◆ **Activity**
Only the lines from the one containing "Open the Firefox hamburger application menu" through the end of the entries are to be copied, exactly and without pictures, please.

◆ **Task data**
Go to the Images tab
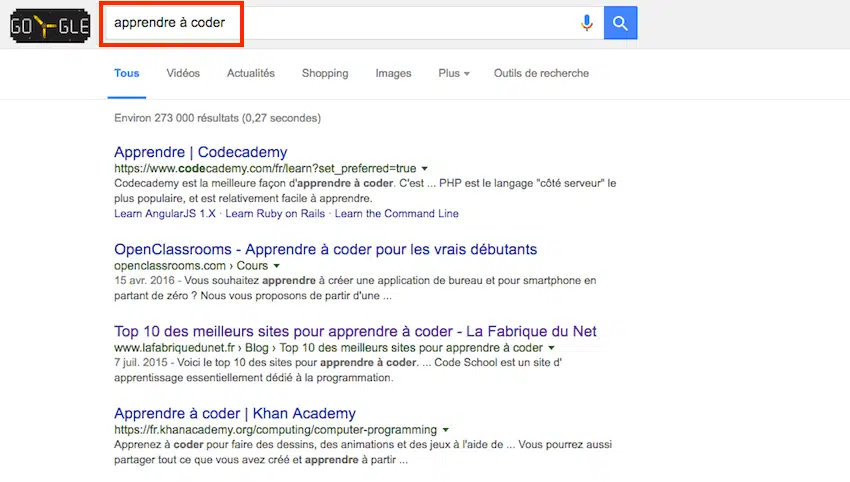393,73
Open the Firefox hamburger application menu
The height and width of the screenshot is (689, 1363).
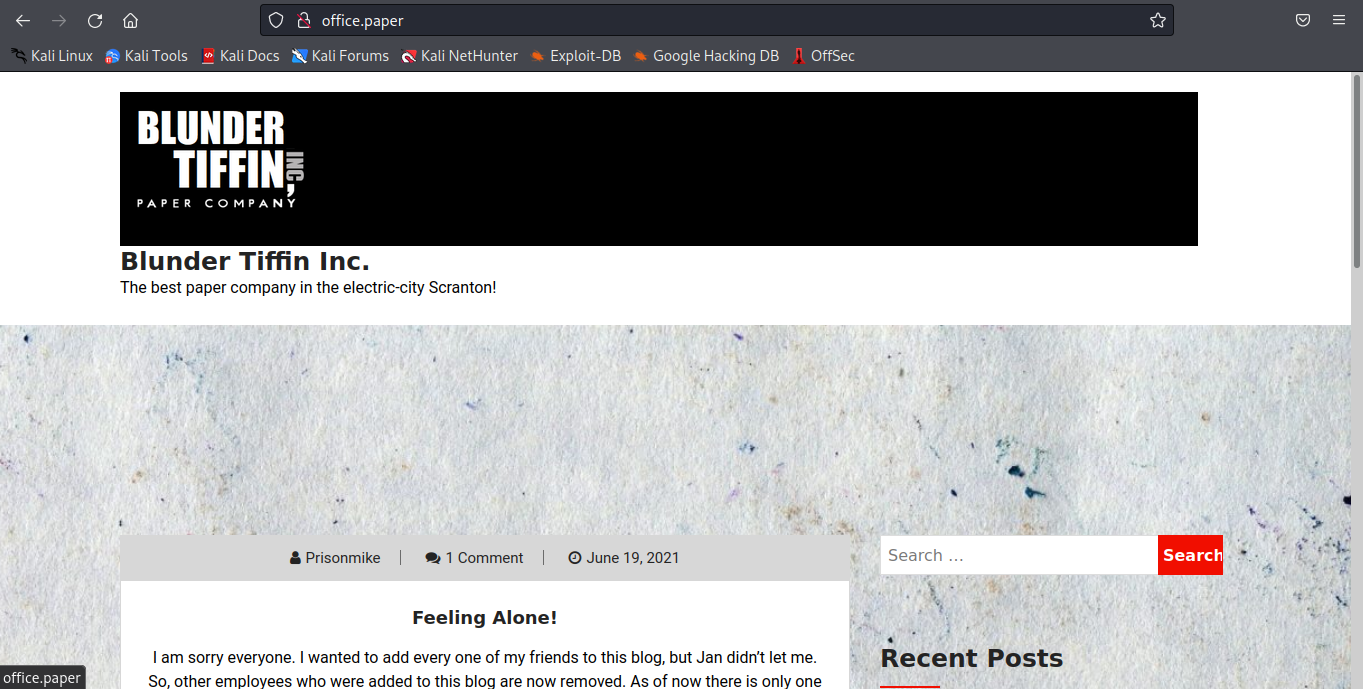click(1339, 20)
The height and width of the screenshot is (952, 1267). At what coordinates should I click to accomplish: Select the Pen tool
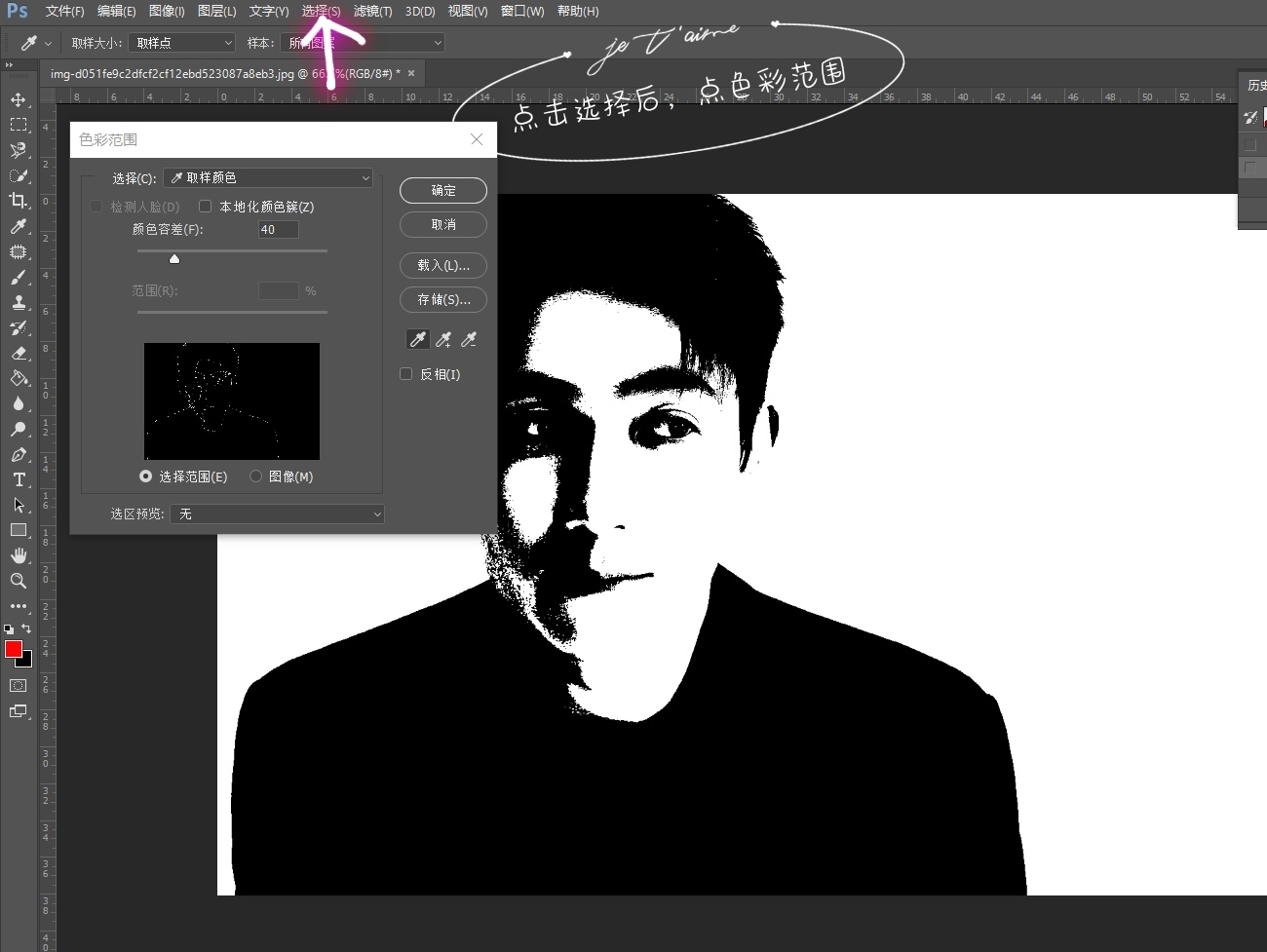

◆ **Task result**
Open the Firefox hamburger application menu
The height and width of the screenshot is (689, 1363).
click(1339, 20)
The height and width of the screenshot is (952, 1267). At what coordinates should I click to accomplish: Select the Pen tool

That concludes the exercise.